Vibrations is a short documentary by Welsh musician Geraint Rhys. Shortly after releasing his song ‘Visca La Terra’ about the Catalan independence movement, he travelled back to Barcelona to understand the role music played in the build up to the October the 1st referendum.
My connection with Catalunya has existed for almost ten years now. I first went there in the summer of 2010 to visit some Catalan friends and fell in love with the place immediately.
Like Cymru, they too are a nation within a larger state, with a separate sense of history, belonging and place which grounds the population in a familiarity and stability. Also like Cymru, the quest to re-define itself is an on-going process wrought with contention, conflict and confusion.
Since that first visit, I have travelled back numerous times to play gigs, speak at political debates and to visit friends. Each time, the murmurs towards self-determination have grown stronger to the point where now the agenda of independence is very much at the forefront of everyday life. Walking around the streets of Barcelona today, you will see the cultural traces of protest everywhere. From pro-independence flags draped on the balconies of people’s homes, to stickers on lampposts urging the importance of Spanish unity, the streets are very much the stage that this movement is being played out on.
Being a political musician, I am drawn to the art of protest. No place is absent from sound, and I have always been fascinated with not only how music and sound are influenced by a place, but also how those sounds can equally shape a place. This is why I decided to travel back to Barcelona in the week before the October 1st referendum for independence, to understand the extent music and sound played in the days leading up to the vote.
Music’s presence is inevitable in any political struggle, wherever you are in the world and in this piece, which is my debut short film, I wanted to show not only how music was integral in bringing people together and for creating spaces of solidarity, but how it was also used as an amplifier of people’s histories and emotions.

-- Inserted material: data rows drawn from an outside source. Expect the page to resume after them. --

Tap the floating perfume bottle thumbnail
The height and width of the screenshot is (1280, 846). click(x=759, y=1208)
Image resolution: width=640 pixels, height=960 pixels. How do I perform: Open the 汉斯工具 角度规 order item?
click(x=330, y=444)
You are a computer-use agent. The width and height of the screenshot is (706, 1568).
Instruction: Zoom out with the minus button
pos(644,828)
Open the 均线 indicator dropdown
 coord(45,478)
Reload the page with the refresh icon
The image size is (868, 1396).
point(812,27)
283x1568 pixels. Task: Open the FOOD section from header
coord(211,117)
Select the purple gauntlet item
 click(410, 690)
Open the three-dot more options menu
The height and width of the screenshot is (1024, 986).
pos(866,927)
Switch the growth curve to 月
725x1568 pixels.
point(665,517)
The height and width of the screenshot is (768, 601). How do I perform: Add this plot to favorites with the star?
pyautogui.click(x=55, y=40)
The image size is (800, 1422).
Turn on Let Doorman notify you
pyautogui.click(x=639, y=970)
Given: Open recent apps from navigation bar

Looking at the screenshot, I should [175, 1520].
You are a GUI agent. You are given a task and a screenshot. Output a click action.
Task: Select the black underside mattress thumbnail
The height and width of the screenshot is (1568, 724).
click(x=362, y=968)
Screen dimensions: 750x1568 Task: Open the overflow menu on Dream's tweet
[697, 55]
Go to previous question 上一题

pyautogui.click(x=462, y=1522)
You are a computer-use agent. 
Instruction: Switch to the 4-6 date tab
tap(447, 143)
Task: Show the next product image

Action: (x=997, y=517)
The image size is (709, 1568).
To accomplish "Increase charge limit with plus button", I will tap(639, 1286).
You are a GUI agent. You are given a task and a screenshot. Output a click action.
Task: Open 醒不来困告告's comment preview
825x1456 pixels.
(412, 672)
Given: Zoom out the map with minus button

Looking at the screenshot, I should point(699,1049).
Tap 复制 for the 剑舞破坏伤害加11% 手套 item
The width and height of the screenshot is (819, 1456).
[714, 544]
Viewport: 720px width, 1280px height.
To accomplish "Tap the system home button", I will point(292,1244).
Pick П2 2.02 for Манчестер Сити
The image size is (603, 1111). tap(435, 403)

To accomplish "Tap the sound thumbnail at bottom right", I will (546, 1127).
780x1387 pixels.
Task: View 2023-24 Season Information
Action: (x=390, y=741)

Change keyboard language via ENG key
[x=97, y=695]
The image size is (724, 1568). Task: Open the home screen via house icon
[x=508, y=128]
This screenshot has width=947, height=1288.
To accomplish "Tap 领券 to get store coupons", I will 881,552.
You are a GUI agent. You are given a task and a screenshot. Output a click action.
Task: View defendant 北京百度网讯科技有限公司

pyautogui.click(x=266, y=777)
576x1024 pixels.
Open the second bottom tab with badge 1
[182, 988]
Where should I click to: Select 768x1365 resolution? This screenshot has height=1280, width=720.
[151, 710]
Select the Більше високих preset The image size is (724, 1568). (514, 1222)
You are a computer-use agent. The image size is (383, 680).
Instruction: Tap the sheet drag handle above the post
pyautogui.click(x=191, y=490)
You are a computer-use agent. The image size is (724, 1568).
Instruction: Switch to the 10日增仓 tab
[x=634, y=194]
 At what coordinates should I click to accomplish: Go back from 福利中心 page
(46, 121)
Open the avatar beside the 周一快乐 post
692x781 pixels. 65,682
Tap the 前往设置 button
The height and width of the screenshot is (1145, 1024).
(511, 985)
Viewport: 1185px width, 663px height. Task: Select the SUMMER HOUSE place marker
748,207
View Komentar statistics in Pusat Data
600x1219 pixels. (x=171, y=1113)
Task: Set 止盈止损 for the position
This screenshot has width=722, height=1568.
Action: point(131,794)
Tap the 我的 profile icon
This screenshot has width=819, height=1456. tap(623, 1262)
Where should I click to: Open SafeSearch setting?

Mixing interviews with a narrative that I wrote after returning from Catalunya, the piece shows the power that the vibrations of sound can have in instigating a revolution to challenge state power.
The conversations with people on the street revealed that music is more than just a tool of defiance, it is a universal language, an embodied experience that has the power to infiltrate minds, bodies and souls unlike anything else.
I don’t think anyone could have predicated the scale of disproportionate violence that occurred on the day of the vote, and I think releasing this film now has a deeper poignancy because it emphasises the optimism, hope and peacefulness of the campaign leading up to that violent day.